──────── MATERIAL FOR THIS TASK ────────
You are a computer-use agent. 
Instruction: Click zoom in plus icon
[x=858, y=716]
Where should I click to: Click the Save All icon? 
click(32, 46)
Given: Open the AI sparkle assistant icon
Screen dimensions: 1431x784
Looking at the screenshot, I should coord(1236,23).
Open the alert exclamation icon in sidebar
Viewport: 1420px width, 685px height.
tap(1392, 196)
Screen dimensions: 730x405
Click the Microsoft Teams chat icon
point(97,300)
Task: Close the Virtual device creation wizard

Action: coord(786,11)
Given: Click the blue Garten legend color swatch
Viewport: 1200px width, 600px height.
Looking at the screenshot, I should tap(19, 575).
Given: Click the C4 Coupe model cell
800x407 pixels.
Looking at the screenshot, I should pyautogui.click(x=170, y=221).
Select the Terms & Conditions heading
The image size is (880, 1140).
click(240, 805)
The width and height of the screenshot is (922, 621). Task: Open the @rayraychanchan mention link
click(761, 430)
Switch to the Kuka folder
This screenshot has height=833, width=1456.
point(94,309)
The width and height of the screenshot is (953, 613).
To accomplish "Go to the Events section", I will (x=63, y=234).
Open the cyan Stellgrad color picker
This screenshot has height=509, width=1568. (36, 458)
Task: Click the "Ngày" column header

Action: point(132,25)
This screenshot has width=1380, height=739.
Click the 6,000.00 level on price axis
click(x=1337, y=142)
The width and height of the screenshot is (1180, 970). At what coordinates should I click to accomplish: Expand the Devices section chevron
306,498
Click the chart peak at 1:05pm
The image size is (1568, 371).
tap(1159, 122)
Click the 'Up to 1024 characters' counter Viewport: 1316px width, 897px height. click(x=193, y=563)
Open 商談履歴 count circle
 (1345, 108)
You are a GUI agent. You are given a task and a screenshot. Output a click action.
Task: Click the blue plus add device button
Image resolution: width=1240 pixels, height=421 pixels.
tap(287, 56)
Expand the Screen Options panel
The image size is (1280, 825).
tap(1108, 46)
────────
● TASK STATEMENT
Please print all of the material again with no alteration.

● SOLUTION BELOW
You are a computer-use agent. 
Instruction: Click zoom in plus icon
[x=858, y=716]
Where should I click to: Click the Save All icon? 
click(32, 46)
Given: Open the AI sparkle assistant icon
Screen dimensions: 1431x784
Looking at the screenshot, I should coord(1236,23).
Open the alert exclamation icon in sidebar
Viewport: 1420px width, 685px height.
tap(1392, 196)
Screen dimensions: 730x405
Click the Microsoft Teams chat icon
point(97,300)
Task: Close the Virtual device creation wizard

Action: coord(786,11)
Given: Click the blue Garten legend color swatch
Viewport: 1200px width, 600px height.
Looking at the screenshot, I should tap(19, 575).
Given: Click the C4 Coupe model cell
800x407 pixels.
Looking at the screenshot, I should pyautogui.click(x=170, y=221).
Select the Terms & Conditions heading
The image size is (880, 1140).
click(240, 805)
The width and height of the screenshot is (922, 621). Task: Open the @rayraychanchan mention link
click(761, 430)
Switch to the Kuka folder
This screenshot has height=833, width=1456.
point(94,309)
The width and height of the screenshot is (953, 613).
To accomplish "Go to the Events section", I will (x=63, y=234).
Open the cyan Stellgrad color picker
This screenshot has height=509, width=1568. (36, 458)
Task: Click the "Ngày" column header

Action: point(132,25)
This screenshot has width=1380, height=739.
Click the 6,000.00 level on price axis
click(x=1337, y=142)
The width and height of the screenshot is (1180, 970). At what coordinates should I click to accomplish: Expand the Devices section chevron
306,498
Click the chart peak at 1:05pm
The image size is (1568, 371).
tap(1159, 122)
Click the 'Up to 1024 characters' counter Viewport: 1316px width, 897px height. click(x=193, y=563)
Open 商談履歴 count circle
 (1345, 108)
You are a GUI agent. You are given a task and a screenshot. Output a click action.
Task: Click the blue plus add device button
Image resolution: width=1240 pixels, height=421 pixels.
tap(287, 56)
Expand the Screen Options panel
The image size is (1280, 825).
tap(1108, 46)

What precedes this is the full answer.